You can now use the file system as your global unique lock: To acquire the lock, you make that file. If you can, great. You got it. If you can't, then you have to wait (you'll need to use the watcher API or a loop if you care about acquiring it as soon as you can, not a great option, that is a very expensive operation compared to in-process locking!) - to relinquish the lock, simply delete the file.
To guard against a hardcrash leaving the file there, stuck, permanently, preventing your app from ever running again, it can help to register the 'pid' (process id) inside it. This gives you some debugging if you are manually fixing matters, and you can use to automatically check ('hey, OS, is there even still a process running with id 123981? No? Okay, then it must have hard-crashed and left the lock file in place!'). Unfortunately, working with pids in java is convoluted, as java is more or less designed around the notion that you shouldn't rely too much on the underlying OS, and java does not really assume that 'process IDs' are a thing the underlying OS does. google around for how to obtain it, you CAN do this.
Which gets us to the final point, your evident fear of inconsistency: After all, you actually appear to the desire the clearly insane notion that you want the app to be permanently disabled when there's a hard crash (a process crashes and the lock is not explicitly relinquished). I assume you want this because you are afraid that the database is left in an inconsistent state and you don't want anything to ever touch it again until you manually look at it.
Oookay, well, the lock file business is precisely how you get that. However, this is rather user hostile, and not needed: You can design databases and process flows (using transactions, append-only tables, and journal systems) so that they will always cleanly survive hard crashes.
For example, consider file systems. In ye old aged sepia toned past, when you stumbled over your power cord, then on bootup you'd get a nasty thing where the system would do a 'full disk check', and it may well find a bunch of errors.
But on modern systems this is no longer the case. Trip over that power card all day long. You won't get corrupted files (unless processes are badly designed, in which case the corruption is the fault of the app, not the file system), and no extensive disk checks are needed.
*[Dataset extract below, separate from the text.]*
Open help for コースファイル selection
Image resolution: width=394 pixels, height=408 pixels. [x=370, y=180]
This works primarily by a concept known as 'journalling'.
Say, you want to replace a file that reads "Hello, World!" with the text "Goodbye now!". You could just start writing bytes. Let's say you get to "Goodb, World!" and then someone trips over a cable.
You're now hosed. The data is inconsistent and who knows what was happening.
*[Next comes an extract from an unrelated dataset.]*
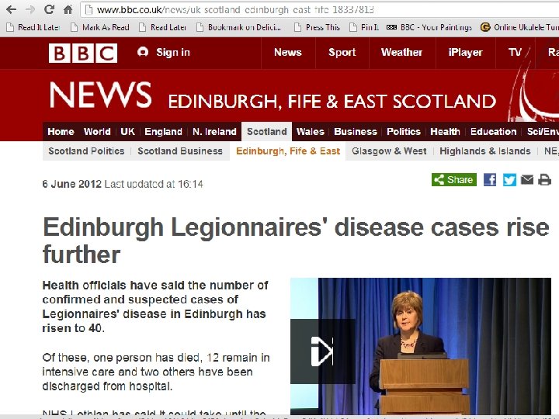
Task: Open the green Share button
Action: tap(454, 179)
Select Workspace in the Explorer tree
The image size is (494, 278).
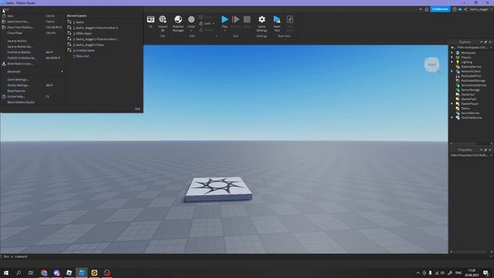pos(469,53)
But imagine a different system:
Journalling
The system first makes a file called '.jobrecord', writes in it: I'm going to open this file, and overwrite the data at the start with 'Goodbye, now!'.
Then, it actually goes ahead and does that.
Then, it deletes the job record in an atomic way (by updating a single byte for example, to mark: "done").
Now, on bootup, the system can check if that file is there, and if it is, check that the job was actually done, or finish it if need be. Voila, now you can never have an inconsistent system.
You can write such tools too.
Alternative: append-only
Another way to roll is that data is only ever added, and has a validity marker. So, you never overwrite any files, you only make new ones, and you 'rotate them into place'. For example, instead of writing over the file, you make a new file called 'target.new', copy over the data, then overwrite the start with "Goodbye, now!", and then atomically rename the file over the original 'target', thus guaranteeing that the original is never harmed, and in one moment in time, the 'view' of the target file is the old one, and in another atomic followup moment, the new one, with never a time in between that is halfway between two points.
A similar concept in databases is to never UPDATE, only INSERT, having an atomically increasing counter, and knowing that 'the current state' is always the row with the highest counter number.
The point is: There are ways to build robust systems that do not ever result in data being inconsistent unless an external force corrupts your data stores.